The year is 1996. Korn hadn’t yet taken over the world, but they had completely turned the world of heavy music on its head with the one-two punch of their self-titled debut followed by the impressive-as-hell sophomore follow-up, Life Is Peachy.
For our money, Life Is Peachy deserves its due props. Can you imagine the amount of pressure Korn must’ve felt when making the record?
It’s hard to make any sophomore album when your debut had a taste of success. But Korn’s self-titled didn’t have just a taste of success- it invented a whole damn new genre.
Despite fan admiration for the record (and its commercial success), frontman Jonathan Davis and guitarist Head both don’t love the record. The band’s hard-partying ways and pressure from their record label seem to be the culprits.
On the insane partying happening in 1996-era Korn, Davis recalled:
“We were drinking mass quantities of everything, and when we were really fucked up you didn’t want to be around us. I’d bite people when I was drunk. I bit everyone in the band hard. I didn’t know what I was doing and I didn’t care.”
Maybe the excessive partying helped cope with the pressure to follow up on the explosive success of Korn’s self-titled. On that pressure, Davis said:
“Definitely it was a thing where [the label and band management] tried to scare us. They were, like, ‘Sophomore jinx. You don’t want that. So you guys need to go work. But at the same time, we need you to have an album ready in six weeks.’

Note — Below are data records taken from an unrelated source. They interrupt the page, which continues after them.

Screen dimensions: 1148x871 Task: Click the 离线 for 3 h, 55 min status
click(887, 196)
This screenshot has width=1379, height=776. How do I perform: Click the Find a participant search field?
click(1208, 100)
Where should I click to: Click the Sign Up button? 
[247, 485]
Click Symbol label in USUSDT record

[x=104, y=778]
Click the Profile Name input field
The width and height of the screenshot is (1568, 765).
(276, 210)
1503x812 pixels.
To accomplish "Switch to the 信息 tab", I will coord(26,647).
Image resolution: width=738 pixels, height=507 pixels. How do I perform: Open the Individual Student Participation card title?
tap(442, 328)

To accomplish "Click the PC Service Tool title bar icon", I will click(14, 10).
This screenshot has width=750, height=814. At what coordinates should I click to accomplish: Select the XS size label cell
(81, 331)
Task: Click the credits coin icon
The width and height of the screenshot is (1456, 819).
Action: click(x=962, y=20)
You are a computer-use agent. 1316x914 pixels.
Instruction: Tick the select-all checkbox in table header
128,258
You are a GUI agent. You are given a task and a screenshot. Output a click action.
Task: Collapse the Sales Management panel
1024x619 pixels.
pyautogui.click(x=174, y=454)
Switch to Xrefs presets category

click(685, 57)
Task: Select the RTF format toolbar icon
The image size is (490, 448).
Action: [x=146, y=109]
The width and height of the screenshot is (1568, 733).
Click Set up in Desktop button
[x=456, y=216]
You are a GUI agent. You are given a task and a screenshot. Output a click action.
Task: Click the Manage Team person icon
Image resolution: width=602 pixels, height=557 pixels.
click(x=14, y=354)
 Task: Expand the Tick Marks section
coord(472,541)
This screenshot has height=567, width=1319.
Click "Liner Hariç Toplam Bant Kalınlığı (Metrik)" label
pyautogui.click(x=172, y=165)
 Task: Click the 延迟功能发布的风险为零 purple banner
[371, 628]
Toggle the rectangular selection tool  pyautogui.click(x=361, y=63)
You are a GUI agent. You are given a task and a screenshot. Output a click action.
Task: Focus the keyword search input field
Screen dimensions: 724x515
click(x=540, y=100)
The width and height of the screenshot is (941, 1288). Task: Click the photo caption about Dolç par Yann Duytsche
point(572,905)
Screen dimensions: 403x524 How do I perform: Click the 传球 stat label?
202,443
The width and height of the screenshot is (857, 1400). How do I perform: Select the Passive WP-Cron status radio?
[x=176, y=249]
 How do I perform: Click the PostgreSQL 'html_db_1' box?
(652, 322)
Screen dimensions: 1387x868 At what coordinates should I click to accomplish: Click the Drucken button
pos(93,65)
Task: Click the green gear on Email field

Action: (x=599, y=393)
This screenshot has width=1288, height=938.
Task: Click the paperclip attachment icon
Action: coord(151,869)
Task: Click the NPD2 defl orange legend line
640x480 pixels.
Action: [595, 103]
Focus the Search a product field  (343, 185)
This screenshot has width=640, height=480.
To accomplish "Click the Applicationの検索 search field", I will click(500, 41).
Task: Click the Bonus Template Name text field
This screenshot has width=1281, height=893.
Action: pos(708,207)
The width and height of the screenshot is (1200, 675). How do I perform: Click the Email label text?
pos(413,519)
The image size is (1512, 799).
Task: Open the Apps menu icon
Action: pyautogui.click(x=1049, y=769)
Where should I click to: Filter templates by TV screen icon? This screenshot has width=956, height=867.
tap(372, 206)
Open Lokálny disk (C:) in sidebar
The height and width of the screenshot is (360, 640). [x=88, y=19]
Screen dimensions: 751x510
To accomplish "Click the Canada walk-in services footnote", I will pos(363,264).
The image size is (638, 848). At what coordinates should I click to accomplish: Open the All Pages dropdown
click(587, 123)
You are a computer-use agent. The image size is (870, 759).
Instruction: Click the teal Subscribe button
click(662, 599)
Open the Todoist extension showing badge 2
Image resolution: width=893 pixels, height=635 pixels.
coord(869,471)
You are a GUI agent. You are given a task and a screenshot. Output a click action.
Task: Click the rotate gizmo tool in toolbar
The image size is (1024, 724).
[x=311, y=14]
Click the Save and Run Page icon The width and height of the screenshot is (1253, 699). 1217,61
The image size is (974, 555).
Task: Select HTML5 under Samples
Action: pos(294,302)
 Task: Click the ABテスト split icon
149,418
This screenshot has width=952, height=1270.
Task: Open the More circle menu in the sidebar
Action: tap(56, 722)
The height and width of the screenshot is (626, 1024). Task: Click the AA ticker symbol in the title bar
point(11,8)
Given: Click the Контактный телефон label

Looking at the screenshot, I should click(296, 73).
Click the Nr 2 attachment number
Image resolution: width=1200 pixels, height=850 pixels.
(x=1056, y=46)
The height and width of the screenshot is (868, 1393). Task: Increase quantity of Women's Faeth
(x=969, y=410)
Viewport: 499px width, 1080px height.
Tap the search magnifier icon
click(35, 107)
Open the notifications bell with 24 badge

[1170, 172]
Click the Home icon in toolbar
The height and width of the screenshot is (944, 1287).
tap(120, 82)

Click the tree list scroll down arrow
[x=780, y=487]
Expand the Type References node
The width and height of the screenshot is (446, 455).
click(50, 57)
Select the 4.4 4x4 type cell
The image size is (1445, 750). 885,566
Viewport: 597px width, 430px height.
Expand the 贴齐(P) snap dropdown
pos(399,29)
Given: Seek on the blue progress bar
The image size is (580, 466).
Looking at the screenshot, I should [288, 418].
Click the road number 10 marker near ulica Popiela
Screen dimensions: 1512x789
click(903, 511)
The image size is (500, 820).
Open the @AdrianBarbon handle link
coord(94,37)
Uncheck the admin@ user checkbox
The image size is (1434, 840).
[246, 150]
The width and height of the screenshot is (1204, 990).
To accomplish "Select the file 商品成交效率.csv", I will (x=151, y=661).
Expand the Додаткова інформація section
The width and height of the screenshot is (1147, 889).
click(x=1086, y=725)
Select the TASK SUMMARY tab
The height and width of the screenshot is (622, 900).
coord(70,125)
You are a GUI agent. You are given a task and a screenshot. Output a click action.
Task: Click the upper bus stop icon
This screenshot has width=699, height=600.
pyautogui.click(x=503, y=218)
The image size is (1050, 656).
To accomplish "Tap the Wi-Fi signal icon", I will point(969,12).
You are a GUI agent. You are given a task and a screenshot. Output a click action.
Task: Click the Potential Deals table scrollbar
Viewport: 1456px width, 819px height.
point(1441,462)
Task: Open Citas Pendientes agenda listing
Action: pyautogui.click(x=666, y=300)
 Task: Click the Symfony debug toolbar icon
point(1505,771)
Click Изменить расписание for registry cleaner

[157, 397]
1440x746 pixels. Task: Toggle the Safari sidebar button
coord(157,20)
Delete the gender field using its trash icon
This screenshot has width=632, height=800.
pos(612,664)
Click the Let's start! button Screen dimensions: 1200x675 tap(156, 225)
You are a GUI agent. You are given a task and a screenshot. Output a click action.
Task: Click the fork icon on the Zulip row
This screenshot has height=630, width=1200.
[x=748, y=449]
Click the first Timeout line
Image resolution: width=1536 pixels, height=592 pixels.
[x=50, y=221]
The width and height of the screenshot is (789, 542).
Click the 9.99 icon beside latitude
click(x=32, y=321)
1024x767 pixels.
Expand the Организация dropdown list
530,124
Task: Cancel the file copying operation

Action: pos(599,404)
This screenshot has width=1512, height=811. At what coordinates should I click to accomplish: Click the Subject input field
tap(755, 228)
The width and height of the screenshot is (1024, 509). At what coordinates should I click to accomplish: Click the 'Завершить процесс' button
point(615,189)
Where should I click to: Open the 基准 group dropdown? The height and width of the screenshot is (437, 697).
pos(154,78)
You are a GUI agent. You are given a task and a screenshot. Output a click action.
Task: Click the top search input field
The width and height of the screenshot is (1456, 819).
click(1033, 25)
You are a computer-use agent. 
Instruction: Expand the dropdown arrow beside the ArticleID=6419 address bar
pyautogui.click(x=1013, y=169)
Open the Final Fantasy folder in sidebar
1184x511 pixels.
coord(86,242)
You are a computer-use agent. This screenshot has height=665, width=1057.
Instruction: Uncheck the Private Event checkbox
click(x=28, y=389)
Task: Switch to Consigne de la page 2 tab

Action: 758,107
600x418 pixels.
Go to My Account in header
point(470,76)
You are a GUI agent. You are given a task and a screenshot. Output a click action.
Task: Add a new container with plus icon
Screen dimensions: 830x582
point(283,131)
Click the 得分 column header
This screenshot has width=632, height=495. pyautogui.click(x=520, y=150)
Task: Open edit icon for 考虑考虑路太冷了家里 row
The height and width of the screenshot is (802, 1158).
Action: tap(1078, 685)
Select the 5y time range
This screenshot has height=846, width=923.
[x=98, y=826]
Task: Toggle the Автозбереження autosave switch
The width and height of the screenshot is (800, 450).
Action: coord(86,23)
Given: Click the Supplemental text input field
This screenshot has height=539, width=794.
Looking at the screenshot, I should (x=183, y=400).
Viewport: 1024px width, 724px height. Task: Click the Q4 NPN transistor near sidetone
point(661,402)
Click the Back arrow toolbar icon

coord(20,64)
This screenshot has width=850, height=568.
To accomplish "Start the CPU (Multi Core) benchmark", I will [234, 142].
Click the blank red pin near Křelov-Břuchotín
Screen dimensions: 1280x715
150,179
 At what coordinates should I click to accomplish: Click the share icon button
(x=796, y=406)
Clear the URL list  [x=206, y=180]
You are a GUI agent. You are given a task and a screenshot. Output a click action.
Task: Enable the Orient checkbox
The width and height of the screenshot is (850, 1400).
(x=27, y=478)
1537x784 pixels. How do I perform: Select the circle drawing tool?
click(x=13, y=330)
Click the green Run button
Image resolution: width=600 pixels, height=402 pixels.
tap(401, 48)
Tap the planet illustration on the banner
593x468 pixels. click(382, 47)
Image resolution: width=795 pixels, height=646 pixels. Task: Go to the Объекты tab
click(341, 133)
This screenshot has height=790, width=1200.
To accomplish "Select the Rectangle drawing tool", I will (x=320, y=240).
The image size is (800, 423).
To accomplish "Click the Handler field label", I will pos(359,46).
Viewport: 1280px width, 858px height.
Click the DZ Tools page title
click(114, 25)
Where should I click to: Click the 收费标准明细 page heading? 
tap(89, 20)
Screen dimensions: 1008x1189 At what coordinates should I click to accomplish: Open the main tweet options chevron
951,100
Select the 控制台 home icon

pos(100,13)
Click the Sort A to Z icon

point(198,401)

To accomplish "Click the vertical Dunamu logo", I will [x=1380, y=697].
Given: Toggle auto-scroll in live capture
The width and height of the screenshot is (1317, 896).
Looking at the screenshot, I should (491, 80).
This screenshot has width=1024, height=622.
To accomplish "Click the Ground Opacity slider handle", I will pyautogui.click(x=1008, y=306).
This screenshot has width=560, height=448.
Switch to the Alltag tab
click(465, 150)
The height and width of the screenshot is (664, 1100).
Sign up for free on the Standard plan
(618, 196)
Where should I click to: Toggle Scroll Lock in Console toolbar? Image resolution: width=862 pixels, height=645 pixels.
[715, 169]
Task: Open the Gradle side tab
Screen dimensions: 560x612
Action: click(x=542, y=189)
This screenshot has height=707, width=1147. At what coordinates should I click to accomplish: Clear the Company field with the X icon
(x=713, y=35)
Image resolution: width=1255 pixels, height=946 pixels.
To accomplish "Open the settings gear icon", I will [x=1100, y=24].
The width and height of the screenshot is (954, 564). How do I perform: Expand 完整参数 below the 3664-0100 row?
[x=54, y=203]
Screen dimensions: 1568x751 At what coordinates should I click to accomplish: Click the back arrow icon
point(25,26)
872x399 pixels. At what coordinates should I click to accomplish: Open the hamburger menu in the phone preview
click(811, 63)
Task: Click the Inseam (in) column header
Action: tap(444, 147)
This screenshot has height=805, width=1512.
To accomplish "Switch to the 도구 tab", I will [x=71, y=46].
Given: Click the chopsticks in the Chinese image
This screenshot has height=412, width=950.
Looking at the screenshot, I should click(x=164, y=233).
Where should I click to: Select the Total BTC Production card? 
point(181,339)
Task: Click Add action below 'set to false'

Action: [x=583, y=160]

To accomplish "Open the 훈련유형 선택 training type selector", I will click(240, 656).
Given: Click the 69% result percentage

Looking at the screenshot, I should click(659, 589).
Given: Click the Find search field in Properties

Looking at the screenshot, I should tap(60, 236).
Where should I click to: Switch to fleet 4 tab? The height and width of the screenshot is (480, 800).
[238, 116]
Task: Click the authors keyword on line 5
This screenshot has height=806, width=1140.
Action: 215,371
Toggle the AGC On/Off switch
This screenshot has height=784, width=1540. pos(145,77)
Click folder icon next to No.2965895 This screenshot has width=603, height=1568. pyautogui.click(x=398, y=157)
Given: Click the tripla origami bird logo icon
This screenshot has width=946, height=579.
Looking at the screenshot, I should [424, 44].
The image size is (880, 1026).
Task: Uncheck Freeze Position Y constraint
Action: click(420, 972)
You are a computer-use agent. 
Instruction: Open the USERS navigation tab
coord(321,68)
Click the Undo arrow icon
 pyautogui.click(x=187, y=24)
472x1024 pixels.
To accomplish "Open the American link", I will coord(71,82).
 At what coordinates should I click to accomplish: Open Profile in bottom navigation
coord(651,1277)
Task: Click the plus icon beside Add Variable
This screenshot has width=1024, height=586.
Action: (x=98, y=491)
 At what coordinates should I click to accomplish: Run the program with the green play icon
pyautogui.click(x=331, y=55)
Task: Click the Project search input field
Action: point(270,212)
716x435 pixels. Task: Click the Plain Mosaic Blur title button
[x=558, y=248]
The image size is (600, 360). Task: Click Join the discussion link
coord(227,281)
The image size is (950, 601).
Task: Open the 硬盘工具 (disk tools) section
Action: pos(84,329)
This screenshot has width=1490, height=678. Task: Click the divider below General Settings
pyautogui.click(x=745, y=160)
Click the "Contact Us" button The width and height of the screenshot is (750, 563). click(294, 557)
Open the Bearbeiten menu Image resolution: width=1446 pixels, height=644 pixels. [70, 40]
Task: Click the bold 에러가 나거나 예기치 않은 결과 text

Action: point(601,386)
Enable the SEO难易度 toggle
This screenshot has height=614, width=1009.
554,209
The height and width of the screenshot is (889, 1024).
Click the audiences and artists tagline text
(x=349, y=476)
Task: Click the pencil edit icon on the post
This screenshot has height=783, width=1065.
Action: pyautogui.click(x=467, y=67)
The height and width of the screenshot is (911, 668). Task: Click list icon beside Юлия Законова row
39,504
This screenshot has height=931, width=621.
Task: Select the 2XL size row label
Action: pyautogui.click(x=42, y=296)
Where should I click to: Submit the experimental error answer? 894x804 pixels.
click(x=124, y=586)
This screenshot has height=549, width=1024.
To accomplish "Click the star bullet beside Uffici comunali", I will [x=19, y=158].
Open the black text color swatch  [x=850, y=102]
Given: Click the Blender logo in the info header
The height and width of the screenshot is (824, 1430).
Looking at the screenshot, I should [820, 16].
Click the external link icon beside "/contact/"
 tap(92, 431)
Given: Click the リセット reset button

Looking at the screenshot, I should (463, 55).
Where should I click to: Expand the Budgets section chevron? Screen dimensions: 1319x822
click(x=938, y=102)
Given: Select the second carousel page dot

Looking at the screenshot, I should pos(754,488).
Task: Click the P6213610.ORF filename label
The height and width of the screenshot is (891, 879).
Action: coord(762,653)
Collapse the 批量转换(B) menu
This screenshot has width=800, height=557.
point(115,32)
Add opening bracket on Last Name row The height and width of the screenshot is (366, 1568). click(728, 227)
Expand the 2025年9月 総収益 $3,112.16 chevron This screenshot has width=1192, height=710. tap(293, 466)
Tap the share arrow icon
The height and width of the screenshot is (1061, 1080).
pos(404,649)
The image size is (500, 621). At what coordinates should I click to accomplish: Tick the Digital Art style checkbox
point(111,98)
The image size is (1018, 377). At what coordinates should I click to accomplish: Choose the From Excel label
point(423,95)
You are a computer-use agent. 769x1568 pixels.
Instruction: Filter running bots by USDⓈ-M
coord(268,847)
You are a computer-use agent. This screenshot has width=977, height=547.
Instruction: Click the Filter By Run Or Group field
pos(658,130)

Decades after the album’s release, when Davis ranked Korn’s discography for Vice, he placed it incredibly low at number 8:
“It’s killer but it was very rushed. We just did the first Korn record and we went out and toured for 18 months, and we had to hurry up and do this record and get the fuck back out there to keep touring, so it’s really rushed.
And he’s been blunt about his thoughts on the quality of the album in other interviews since as well: “We weren’t that proud of Peachy. At first we were, but to live with it, no. We were just so rushed. It sucked.”
Guitarist Head also shared his own low opinion on the “Do You Know Jack?” podcast:“I feel like that’s not the best record as far as sounding and production-wise and everything: “If it weren’t for those three or four songs, we would be in trouble, I think.”
Korn’s entitled to feel however they want about their art. But for our books, all these years later, they still smashed it out of the park on LP 2.